Objective: To evaluate the safety, efficacy, and durability of MS disease stabilization through 3 years after HDIT/HCT.

Design, Setting, and Participants: Hematopoietic Cell Transplantation for Relapsing-Remitting Multiple Sclerosis (HALT-MS) is an ongoing, multicenter, single-arm, phase 2 clinical trial of HDIT/HCT for patients with RRMS who experienced relapses with loss of neurologic function while receiving disease-modifying therapies during the 18 months before enrolling. Participants are evaluated through 5 years after HCT. This report is a prespecified, 3-year interim analysis of the trial. Thirty-six patients with RRMS from referral centers were screened; 25 were enrolled.

Interventions: Autologous peripheral blood stem cell grafts were CD34+ selected; the participants then received high-dose treatment with carmustine, etoposide, cytarabine, and melphalan as well as rabbit antithymocyte globulin before autologous HCT.

Main Outcomes and Measures: The primary end point of HALT-MS is event-free survival defined as survival without death or disease activity from any one of the following outcomes: (1) confirmed loss of neurologic function, (2) clinical relapse, or (3) new lesions observed on magnetic resonance imaging. Toxic effects are reported using National Cancer Institute Common Terminology Criteria for Adverse Events.

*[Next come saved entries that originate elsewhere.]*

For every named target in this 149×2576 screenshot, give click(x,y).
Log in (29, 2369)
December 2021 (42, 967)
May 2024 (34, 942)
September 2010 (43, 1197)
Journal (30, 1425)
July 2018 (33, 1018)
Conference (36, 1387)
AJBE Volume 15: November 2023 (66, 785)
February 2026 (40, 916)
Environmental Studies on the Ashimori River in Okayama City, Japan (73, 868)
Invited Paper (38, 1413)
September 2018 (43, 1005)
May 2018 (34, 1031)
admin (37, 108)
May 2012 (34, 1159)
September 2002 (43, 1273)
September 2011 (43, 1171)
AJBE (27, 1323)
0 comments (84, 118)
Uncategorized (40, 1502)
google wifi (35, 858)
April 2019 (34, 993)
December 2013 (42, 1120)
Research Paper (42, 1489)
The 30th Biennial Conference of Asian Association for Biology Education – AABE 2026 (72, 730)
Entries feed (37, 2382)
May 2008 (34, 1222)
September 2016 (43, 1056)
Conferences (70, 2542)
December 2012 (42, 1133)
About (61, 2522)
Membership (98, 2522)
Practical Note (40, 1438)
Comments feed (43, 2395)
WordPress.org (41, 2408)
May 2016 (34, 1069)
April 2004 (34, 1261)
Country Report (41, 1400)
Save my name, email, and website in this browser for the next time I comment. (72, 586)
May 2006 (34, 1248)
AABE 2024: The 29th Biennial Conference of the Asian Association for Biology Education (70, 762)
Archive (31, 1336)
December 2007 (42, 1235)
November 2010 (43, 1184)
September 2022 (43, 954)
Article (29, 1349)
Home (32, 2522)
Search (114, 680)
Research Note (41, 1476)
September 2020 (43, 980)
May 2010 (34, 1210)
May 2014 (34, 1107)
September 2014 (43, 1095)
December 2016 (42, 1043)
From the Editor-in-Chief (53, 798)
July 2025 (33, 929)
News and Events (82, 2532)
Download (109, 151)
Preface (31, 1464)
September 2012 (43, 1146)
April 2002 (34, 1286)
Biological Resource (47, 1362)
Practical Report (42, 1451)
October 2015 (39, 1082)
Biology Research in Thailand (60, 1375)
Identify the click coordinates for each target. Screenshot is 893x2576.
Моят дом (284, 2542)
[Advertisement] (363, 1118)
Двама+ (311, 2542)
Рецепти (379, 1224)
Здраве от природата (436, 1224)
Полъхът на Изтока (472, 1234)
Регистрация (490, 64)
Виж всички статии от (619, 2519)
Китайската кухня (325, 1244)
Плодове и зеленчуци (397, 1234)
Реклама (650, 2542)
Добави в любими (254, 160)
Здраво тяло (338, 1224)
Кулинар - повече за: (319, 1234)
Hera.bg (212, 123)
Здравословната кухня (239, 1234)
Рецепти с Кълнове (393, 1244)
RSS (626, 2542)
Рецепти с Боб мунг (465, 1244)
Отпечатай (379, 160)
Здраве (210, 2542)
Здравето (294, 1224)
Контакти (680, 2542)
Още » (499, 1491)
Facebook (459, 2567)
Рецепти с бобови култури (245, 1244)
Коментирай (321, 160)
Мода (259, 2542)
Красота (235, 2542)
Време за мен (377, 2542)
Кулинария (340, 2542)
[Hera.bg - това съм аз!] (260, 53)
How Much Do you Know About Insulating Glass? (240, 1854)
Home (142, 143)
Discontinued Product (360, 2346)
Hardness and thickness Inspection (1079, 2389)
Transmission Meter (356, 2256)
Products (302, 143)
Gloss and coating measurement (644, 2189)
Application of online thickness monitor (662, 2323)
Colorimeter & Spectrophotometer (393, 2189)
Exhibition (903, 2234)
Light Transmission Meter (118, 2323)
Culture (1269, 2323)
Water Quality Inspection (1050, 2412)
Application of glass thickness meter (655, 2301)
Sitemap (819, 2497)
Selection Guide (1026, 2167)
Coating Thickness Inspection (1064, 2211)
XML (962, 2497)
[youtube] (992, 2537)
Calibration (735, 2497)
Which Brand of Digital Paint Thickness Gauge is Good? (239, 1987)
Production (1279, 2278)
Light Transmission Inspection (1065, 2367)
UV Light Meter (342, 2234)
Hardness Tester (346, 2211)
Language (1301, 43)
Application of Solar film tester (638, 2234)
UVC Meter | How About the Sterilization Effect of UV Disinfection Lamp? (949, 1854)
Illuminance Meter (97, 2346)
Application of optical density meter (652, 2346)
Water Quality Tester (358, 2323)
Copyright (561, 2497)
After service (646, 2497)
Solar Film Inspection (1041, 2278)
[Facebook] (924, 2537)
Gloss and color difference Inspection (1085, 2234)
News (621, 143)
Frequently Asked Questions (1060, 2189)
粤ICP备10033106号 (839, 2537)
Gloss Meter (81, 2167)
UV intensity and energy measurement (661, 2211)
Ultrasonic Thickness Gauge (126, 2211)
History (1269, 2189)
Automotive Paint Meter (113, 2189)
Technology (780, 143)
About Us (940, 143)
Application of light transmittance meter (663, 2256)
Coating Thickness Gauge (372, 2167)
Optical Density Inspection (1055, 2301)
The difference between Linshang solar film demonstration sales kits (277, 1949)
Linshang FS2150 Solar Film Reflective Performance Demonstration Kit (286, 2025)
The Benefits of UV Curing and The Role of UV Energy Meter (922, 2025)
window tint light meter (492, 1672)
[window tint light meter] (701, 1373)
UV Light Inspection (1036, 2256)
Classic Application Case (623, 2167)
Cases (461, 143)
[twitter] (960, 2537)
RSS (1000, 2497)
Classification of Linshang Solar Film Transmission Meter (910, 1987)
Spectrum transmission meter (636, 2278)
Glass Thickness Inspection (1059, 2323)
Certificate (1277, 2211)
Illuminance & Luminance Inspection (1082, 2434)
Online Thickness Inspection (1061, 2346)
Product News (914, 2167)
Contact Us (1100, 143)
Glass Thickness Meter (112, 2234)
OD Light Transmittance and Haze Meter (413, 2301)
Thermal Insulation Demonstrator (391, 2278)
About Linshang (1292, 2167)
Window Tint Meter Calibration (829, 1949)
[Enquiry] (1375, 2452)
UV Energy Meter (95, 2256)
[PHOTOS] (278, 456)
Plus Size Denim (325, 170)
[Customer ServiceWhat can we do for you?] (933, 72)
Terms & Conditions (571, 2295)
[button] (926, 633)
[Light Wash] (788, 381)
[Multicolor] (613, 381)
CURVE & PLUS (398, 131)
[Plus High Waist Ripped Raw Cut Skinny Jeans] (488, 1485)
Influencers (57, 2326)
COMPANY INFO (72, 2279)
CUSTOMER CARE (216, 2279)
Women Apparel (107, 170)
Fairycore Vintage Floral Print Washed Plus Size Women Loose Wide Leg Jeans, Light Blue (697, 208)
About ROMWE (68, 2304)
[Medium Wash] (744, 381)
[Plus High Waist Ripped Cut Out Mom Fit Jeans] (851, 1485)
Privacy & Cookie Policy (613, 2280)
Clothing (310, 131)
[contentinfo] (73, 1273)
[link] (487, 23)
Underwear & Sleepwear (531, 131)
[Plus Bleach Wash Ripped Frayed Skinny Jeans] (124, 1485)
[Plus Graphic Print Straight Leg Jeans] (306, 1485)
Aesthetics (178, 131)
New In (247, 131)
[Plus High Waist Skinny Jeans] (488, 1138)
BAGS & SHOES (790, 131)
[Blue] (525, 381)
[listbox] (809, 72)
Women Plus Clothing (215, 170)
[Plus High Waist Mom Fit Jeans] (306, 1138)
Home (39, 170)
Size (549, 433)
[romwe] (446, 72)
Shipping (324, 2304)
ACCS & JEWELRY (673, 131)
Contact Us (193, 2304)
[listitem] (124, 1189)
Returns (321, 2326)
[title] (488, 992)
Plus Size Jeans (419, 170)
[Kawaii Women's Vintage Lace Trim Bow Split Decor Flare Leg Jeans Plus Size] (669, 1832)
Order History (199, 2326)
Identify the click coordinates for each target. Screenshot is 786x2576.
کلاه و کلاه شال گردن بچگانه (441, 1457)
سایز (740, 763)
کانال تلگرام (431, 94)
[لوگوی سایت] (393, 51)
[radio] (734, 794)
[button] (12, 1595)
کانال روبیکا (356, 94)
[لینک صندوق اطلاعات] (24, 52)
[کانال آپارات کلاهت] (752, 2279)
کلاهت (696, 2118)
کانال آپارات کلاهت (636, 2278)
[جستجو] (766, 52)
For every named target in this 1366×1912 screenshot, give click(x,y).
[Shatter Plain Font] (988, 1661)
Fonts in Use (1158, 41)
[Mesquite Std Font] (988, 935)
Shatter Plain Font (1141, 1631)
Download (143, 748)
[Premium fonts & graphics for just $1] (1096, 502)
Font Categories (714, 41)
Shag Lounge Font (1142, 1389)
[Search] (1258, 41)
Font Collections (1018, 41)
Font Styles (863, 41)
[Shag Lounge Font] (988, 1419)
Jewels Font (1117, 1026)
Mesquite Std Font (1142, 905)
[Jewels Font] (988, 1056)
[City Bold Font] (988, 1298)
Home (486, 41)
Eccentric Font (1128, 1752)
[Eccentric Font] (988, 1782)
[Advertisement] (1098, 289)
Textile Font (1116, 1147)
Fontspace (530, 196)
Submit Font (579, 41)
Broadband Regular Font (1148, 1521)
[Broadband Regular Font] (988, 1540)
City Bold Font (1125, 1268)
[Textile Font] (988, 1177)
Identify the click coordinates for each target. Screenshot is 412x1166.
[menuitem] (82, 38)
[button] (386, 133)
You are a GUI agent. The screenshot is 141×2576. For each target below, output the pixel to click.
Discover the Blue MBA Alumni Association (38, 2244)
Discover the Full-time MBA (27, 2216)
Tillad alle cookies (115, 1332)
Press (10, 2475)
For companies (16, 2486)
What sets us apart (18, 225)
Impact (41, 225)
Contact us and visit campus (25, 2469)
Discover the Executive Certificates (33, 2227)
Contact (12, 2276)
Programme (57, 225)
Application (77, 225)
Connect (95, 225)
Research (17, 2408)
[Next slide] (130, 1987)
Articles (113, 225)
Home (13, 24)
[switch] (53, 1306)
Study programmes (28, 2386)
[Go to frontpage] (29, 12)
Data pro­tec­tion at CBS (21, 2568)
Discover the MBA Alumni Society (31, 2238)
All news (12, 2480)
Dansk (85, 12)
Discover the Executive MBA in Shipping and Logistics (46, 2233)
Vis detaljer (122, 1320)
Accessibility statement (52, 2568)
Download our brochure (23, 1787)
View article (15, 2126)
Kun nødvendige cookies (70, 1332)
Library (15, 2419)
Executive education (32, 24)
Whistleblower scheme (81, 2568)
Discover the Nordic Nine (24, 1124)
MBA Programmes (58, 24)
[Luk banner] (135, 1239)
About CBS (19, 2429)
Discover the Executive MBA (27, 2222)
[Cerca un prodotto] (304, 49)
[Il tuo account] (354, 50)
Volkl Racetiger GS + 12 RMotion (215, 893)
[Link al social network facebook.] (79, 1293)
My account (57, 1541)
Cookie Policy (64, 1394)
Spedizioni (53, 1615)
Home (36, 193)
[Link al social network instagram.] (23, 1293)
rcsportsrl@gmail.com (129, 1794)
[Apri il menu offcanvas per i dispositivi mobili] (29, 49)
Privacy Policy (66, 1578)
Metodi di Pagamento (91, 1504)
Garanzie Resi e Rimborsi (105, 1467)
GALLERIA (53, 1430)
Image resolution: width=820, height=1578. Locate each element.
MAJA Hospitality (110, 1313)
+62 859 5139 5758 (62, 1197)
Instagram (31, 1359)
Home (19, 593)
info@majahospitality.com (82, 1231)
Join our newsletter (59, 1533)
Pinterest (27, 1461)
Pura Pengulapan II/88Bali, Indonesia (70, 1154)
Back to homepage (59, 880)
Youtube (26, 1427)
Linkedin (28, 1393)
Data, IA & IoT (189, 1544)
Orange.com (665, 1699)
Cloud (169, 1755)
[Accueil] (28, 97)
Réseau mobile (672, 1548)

Results: Grafts were collected from 25 patients, and 24 of these individuals received HDIT/HCT. The median follow-up period was 186 weeks (interquartile range, 176-250) weeks). Overall event-free survival was 78.4% (90% CI, 60.1%-89.0%) at 3 years. Progression-free survival and clinical relapse-free survival were 90.9% (90% CI, 73.7%-97.1%) and 86.3% (90% CI, 68.1%-94.5%), respectively, at 3 years. Adverse events were consistent with expected toxic effects associated with HDIT/HCT, and no acute treatment-related neurologic adverse events were observed. Improvements were noted in neurologic disability, quality-of-life, and functional scores.

Conclusions and Relevance: At 3 years, HDIT/HCT without maintenance therapy was effective for inducing sustained remission of active RRMS and was associated with improvements in neurologic function. Treatment was associated with few serious early complications or unexpected adverse events.

HALT-MS is a prospective, open-label, single-arm, multicenter phase 2 clinical trial ( Identifier: NCT00288626).

CoI: multiple; the Royal London Hospital referred patients to the Imperial College Hospital for potential inclusion in this study.